Court Tosses Tennessee Family’s Excessive Force Lawsuit Over Timing Issues

A federal court has thrown out a civil rights lawsuit filed by a Tennessee family who claimed law enforcement and emergency responders used deadly force on their son during a medical emergency.

The case centered on the 2017 death of Austin Hunter Turner, a 23-year-old Bristol, Tennessee man who died after police and paramedics responded to a seizure call at his apartment. On Monday, a federal judge sided with the city of Bristol and its employees, determining that too much time had passed before Turner’s family brought their legal challenge.

Turner’s death was among more than 1,000 cases nationwide identified in an Associated Press investigation where individuals died following police use of non-lethal force methods.

The victim’s mother, Karen Goodwin, didn’t file her lawsuit until 2024 after AP journalists provided her with police body camera footage she had never seen before. This video evidence led the family to question the official autopsy findings that attributed Turner’s death to multiple drug toxicity. The family’s legal team has announced plans to challenge the dismissal.

The heart of the lawsuit involved discrepancies between what the body camera footage showed and officers’ accounts of the incident inside Turner’s residence after his girlfriend requested emergency medical assistance.

Legal representatives for Bristol city officials, emergency medical personnel, and the involved officers chose not to provide statements when contacted by the AP this week.

According to police reports, officers deployed a Taser and held Turner face-down because he was allegedly resisting paramedics. However, the lawsuit contended that the video evidence revealed Turner wasn’t striking or kicking anyone and couldn’t follow commands because he was experiencing a seizure.

The legal filing described how the footage showed law enforcement and medical personnel applying “significant pressure on the back of Mr. Turner’s head and upper back while Turner was face-down, in the prone position, with a spit sock covering his airway, hands cuffed behind his back and legs shackled.”

Family attorney David Randolph Smith expressed disagreement with the court’s timing interpretation in his statement to the AP.

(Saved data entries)
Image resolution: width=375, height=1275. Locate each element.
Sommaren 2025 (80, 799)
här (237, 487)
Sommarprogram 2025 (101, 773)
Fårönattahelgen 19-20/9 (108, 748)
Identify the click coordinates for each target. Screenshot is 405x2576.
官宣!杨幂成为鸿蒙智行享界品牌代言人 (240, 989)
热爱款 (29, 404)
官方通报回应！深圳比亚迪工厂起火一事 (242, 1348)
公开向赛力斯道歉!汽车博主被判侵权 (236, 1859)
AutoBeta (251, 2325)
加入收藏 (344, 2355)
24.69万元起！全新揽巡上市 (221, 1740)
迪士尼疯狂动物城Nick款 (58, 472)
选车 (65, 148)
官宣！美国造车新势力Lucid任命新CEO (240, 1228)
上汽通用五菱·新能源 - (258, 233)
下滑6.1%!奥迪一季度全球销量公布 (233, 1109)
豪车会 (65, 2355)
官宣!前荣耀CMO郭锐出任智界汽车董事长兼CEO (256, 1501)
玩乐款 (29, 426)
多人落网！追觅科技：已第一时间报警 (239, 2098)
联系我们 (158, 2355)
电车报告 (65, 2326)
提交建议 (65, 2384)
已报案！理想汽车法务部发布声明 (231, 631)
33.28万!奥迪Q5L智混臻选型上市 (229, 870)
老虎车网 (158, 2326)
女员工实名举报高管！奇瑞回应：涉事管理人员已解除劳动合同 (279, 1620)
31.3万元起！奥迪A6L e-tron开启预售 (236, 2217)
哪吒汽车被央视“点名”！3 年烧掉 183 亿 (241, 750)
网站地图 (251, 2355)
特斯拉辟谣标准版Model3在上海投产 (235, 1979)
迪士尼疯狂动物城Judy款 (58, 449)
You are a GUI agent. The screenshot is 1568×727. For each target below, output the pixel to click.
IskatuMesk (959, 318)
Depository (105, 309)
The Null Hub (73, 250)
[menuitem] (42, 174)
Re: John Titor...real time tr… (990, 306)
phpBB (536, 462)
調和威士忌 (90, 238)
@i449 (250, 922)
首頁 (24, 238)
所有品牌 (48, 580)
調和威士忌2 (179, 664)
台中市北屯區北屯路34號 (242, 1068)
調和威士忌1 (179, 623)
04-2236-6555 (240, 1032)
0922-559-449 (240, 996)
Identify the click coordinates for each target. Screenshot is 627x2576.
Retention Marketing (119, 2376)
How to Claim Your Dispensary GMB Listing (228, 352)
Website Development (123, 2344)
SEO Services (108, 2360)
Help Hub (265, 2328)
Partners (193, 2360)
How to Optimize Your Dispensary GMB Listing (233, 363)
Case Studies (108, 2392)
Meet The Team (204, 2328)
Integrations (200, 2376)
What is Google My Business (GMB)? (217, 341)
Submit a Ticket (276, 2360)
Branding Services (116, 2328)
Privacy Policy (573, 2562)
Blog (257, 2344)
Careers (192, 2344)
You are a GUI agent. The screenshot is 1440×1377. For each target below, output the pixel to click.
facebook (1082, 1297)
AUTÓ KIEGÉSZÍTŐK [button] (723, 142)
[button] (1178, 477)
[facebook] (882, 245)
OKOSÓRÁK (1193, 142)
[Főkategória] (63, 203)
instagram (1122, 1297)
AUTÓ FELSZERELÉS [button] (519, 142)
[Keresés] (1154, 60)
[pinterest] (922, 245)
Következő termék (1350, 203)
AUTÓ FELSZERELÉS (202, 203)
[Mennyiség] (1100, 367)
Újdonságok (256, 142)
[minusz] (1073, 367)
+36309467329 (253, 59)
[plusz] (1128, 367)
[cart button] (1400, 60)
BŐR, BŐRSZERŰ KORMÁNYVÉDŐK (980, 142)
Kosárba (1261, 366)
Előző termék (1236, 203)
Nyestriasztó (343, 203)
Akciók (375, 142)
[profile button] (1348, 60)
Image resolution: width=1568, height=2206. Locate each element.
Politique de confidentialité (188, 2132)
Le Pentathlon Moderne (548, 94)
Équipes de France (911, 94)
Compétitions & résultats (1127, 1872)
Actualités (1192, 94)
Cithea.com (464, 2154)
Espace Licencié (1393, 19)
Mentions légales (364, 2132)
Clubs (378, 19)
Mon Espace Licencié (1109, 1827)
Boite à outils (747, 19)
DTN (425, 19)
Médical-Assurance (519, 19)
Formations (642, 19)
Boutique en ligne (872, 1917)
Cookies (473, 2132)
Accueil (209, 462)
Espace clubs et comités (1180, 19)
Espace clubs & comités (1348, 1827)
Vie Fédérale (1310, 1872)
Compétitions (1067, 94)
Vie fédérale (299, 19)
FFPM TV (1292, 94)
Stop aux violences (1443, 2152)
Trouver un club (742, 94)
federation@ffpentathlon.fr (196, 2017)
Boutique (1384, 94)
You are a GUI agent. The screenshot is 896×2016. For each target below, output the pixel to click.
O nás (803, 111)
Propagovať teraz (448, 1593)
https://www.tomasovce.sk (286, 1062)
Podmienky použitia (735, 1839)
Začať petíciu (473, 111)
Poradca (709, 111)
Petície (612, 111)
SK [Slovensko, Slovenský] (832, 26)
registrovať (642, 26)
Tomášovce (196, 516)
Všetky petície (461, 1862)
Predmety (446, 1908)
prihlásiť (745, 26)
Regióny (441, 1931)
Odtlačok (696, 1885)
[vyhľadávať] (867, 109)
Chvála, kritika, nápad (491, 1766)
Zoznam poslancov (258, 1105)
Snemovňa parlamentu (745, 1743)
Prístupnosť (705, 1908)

Questions on the material:
#1 Reproduce, word for word, the stretch of the article about the Turner lawsuit from "The victim’s mother, Karen" through "emergency medical assistance.".
#2 Carry the article about the Turner lawsuit further, starting after its last sentence.
None of the records are needed here.

Answers in order:
#1
The victim’s mother, Karen Goodwin, didn’t file her lawsuit until 2024 after AP journalists provided her with police body camera footage she had never seen before. This video evidence led the family to question the official autopsy findings that attributed Turner’s death to multiple drug toxicity. The family’s legal team has announced plans to challenge the dismissal.

The heart of the lawsuit involved discrepancies between what the body camera footage showed and officers’ accounts of the incident inside Turner’s residence after his girlfriend requested emergency medical assistance.

#2
“In our case, the state’s official autopsy affirmatively and incorrectly attributed Austin’s death to ‘multiple drug toxicity as a consequence of recreational drug use’ and it was not until 2023 — when body‑camera footage surfaced and a forensic pathologist reviewed the evidence — that Karen Goodwin first learned restraint‑induced asphyxia, not drugs, caused his death,” Smith stated. “We intend to appeal and will ask the Court of Appeals to hold that families in this position are entitled to their day in court when they could not reasonably have discovered the true cause of death until long after the fact, through no fault of their own, but because of misinformation and omissions by government actors.”

The Associated Press investigation revealed that in similar cases examined, officers failed to follow established safety protocols for restraining individuals, including positioning people face-down in ways that could impair breathing or using Tasers excessively.

Defense attorneys representing the city, police department, and paramedics maintained that since Goodwin witnessed officers using force against her son, she had only one year from that incident to initiate legal proceedings.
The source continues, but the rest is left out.